Enlarge / Never put a GriftHorse on your phone. (credit: John Lamparsky | Getty Images)

Google has taken increasingly sophisticated steps to keep malicious apps out of Google Play. But a new round of takedowns involving about 200 apps and more than 10 million potential victims shows that this longtime problem remains far from solved—and in this case, potentially cost users hundreds of millions of dollars.

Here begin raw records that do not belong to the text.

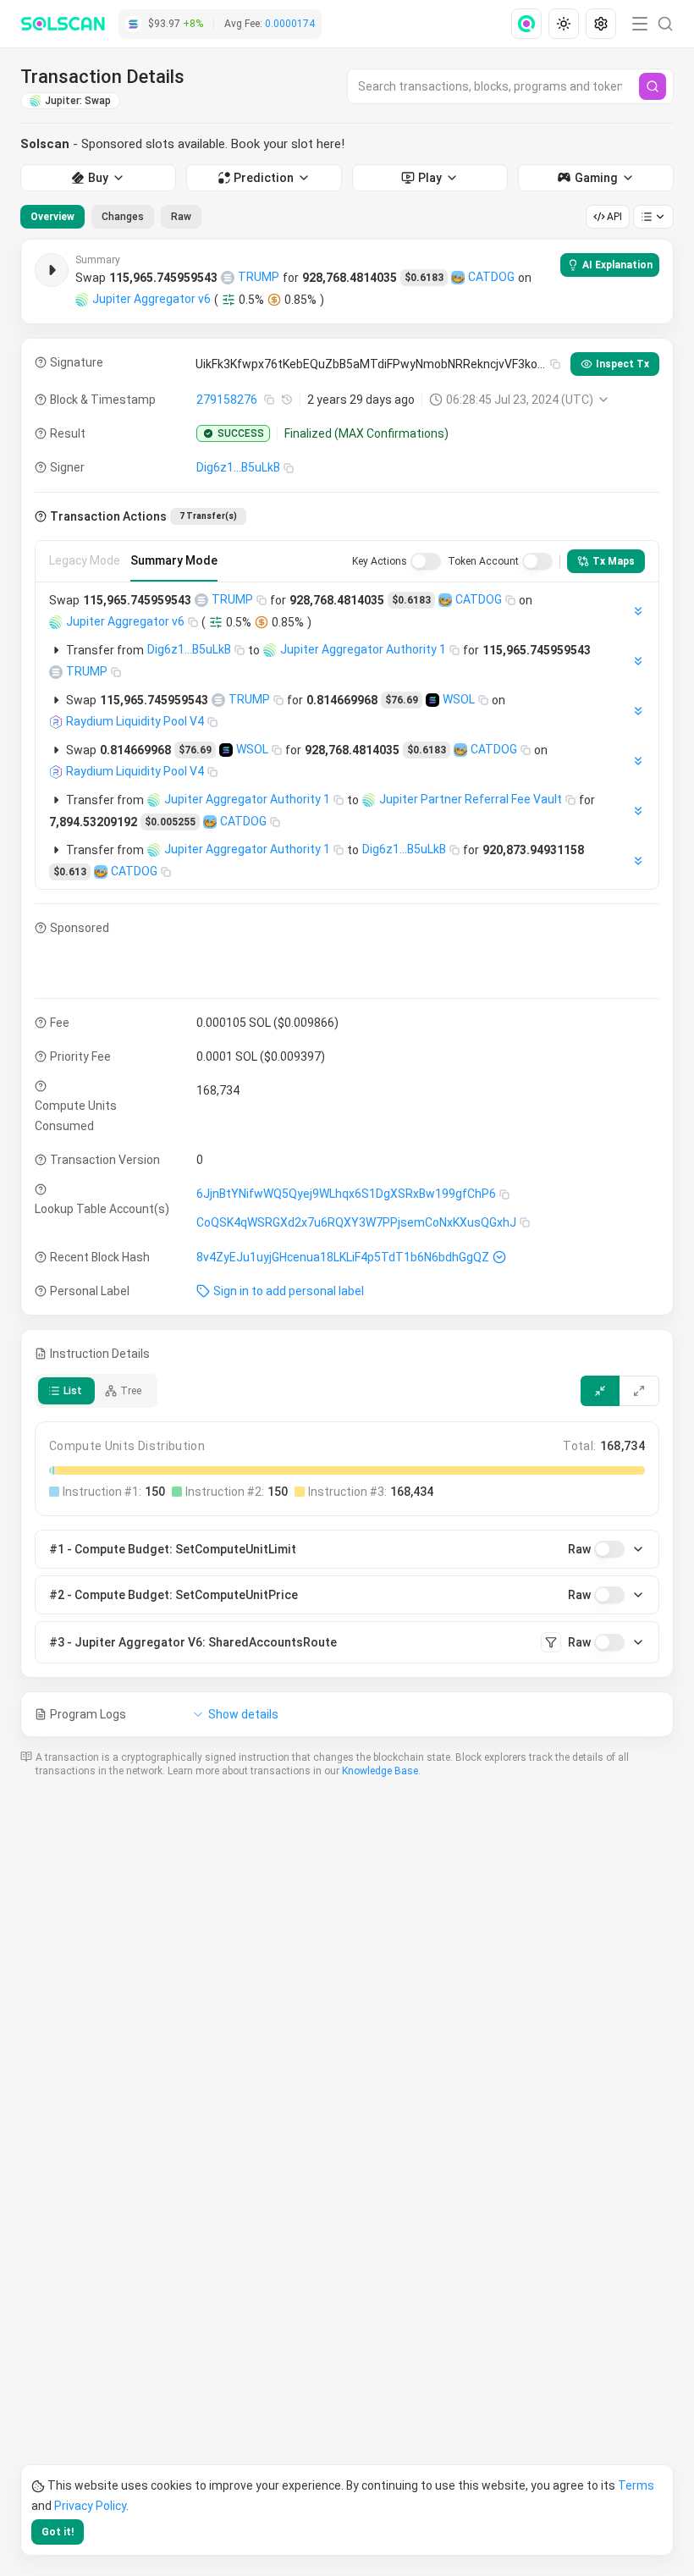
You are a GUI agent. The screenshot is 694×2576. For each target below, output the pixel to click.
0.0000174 (290, 24)
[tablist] (110, 217)
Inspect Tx (622, 364)
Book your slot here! (287, 144)
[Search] (652, 86)
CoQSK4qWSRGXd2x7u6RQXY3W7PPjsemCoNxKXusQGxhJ (356, 1222)
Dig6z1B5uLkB (238, 467)
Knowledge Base (380, 1771)
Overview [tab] (52, 217)
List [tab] (72, 1391)
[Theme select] (563, 23)
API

Researchers from the mobile security firm Zimperium say the massive scamming campaign has plagued Android since November 2020. As is often the case, the attackers were able to sneak benign-looking apps like “Handy Translator Pro,” “Heart Rate and Pulse Tracker,” and “Bus – Metrolis 2021” into Google Play as fronts for something more sinister. After downloading one of the malicious apps, a victim would receive a flood of notifications, five an hour, that prompted them to “confirm” their phone number to claim a prize. The “prize” claim page loaded through an in-app browser, a common technique for keeping malicious indicators out of the code of the app itself. Once a user entered their digits, the attackers signed them up for a monthly recurring charge of about $42 through the premium SMS services feature of wireless bills. It’s a mechanism that normally lets you pay for digital services or, say, send money to a charity via text message. In this case, it went directly to crooks.

The techniques are common in malicious Play Store apps, and premium SMS fraud in particular is a notorious issue. But the researchers say it’s significant that attackers were able to string these known approaches together in a way that was still extremely effective—and in staggering numbers—even as Google has continuously improved its Android security and Play Store defenses.